From RFC 2821 "Simple Mail Transfer Protocol", section 5 "Address Resolution and Mail Handling":

The lookup first attempts to locate an MX record associated with the name. If a CNAME record is found instead, the resulting name is processed as if it were the initial name.

In general, this is how CNAMEs work. They are often mis-used, mis-understood, and mis-implemented. :-)

If your domain is example.com, you probably have existing MX records pointing to the usual Google Apps hosts.

example.com. MX 10 ASPMX.L.GOOGLE.COM.
example.com. MX 20 ALT1.ASPMX.L.GOOGLE.COM.
example.com. MX 20 ALT2.ASPMX.L.GOOGLE.COM.
example.com. MX 30 ASPMX2.GOOGLEMAIL.COM.
example.com. MX 30 ASPMX3.GOOGLMAILE.COM.
example.com. MX 30 ASPMX4.GOOGLEMAIL.COM.
example.com. MX 30 ASPMX5.GOOGLEMAIL.COM.

It sounds like you also had an entry like this:

example.com. CNAME ghs.l.google.com.

RFC 1034 "Domain Concepts and Facilities" states in section 3.6.2 "Aliases and canonical names" recommends against this configuration:

If a CNAME RR is present at a node, no other data should be present; this ensures that the data for a canonical name and its aliases cannot be different.

In the case of the error you pasted, the mail server and/or DNS server on the sending end attempted to look up MX record(s) for your domain, example.com, and found a CNAME pointing to ghs.l.google.com. It then tried to look up the MX record(s) for ghs.l.google.com. That domain does not currently have any MX records, so the mail server would have fallen through to the A record for ghs.l.google.com. That IP address was not listening on the SMTP port, so the result is the error "Connection timed out with ghs.l.google.com."

By removing the CNAME record, you've fixed your mail problems. You might encounter issues if the IP address you've defined in its place is changed on Google's end.

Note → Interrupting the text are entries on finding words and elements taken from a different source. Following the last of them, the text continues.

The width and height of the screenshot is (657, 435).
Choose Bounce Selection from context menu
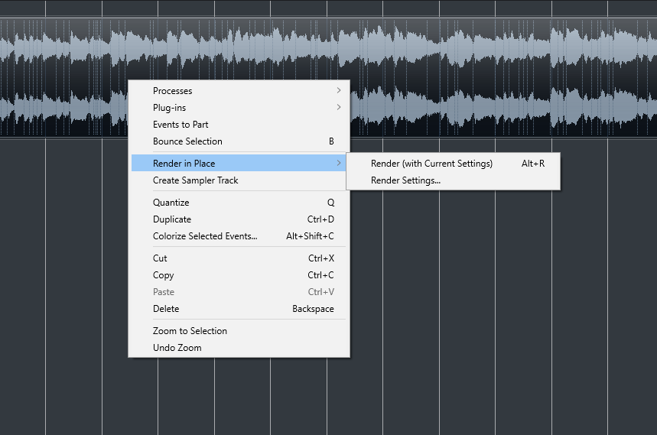pos(187,141)
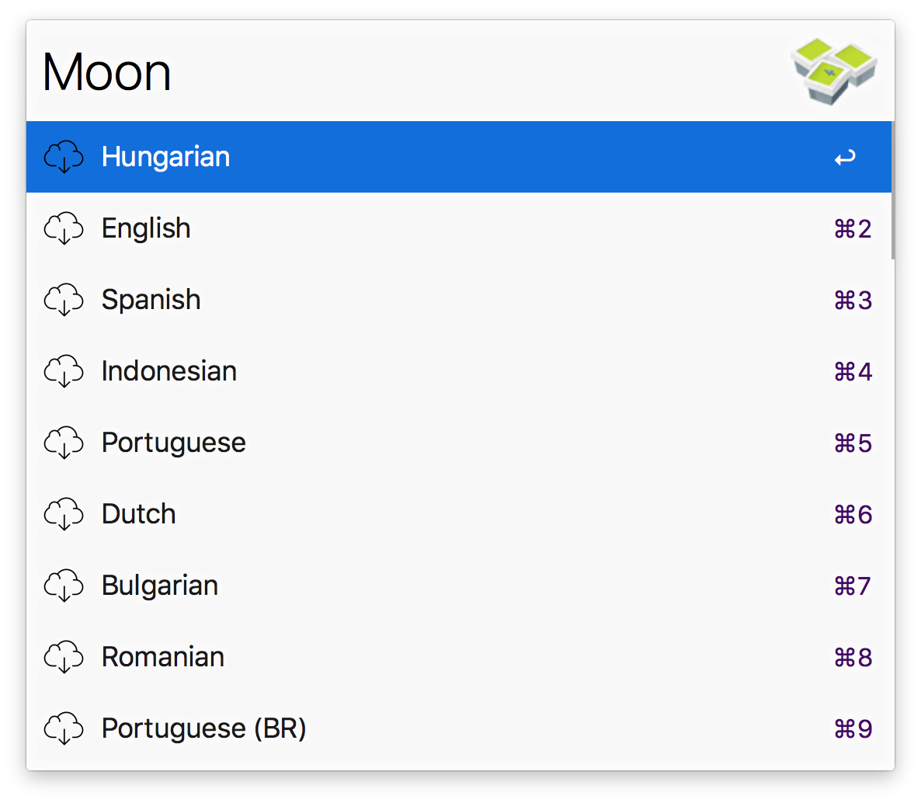Click the green boxes workflow icon

click(833, 72)
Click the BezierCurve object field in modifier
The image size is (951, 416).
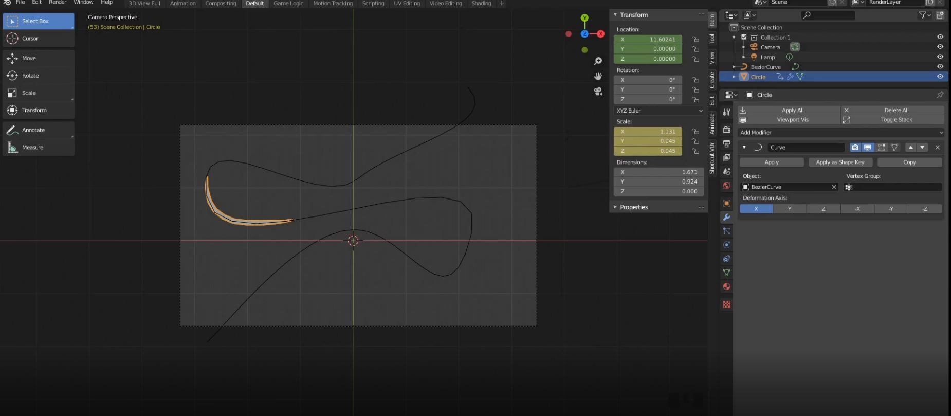pyautogui.click(x=787, y=187)
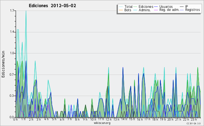The height and width of the screenshot is (126, 204).
Task: Select the 5 h x-axis marker
Action: tap(54, 119)
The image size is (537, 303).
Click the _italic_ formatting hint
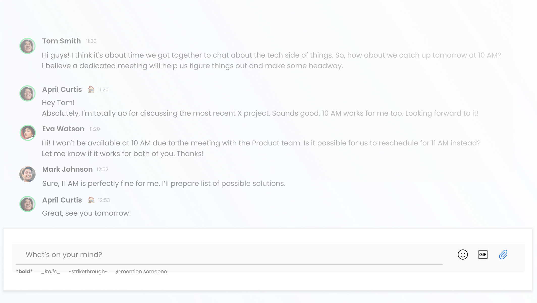tap(50, 271)

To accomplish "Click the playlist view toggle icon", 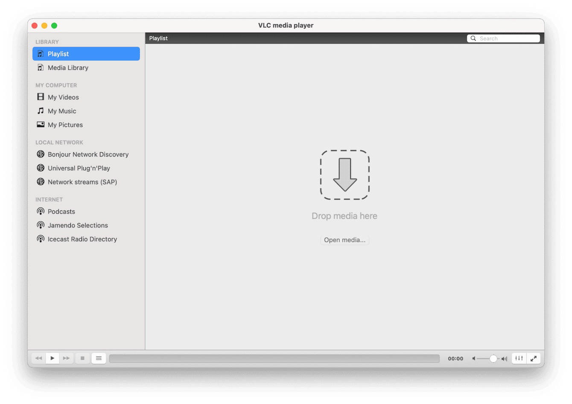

You could instead define the cname for www.example.com:

www.example.com. CNAME ghs.l.google.com.

And run a small webserver on whatever IP you point example.com at, which simply does an HTTP redirect to http://www.example.com/

It's somewhat surprising that it worked as well as it did. Postel's law gets some credit there, I believe. :-)

Back to RFC 1034 2.6.2:

CNAME RRs cause special action in DNS software. When a name server fails to find a desired RR in the resource set associated with the domain name, it checks to see if the resource set consists of a CNAME record with a matching class. If so, the name server includes the CNAME record in the response and restarts the query at the domain name specified in the data field of the CNAME record. The one exception to this rule is that queries which match the CNAME type are not restarted.

So, in this case it could be argued that the DNS server would/should not follow the CNAME on an MX lookup unless there were no MX records found.

When sending mail, Sendmail and qmail (and likely others) will by default attempt to rewrite any CNAME used in the right hand side of an email address to the canonical name.

Indeed, some sites relied on this behavior. djb goes into some detail on why he thinks people should stop relying on it in his "CNAME records in mail" document.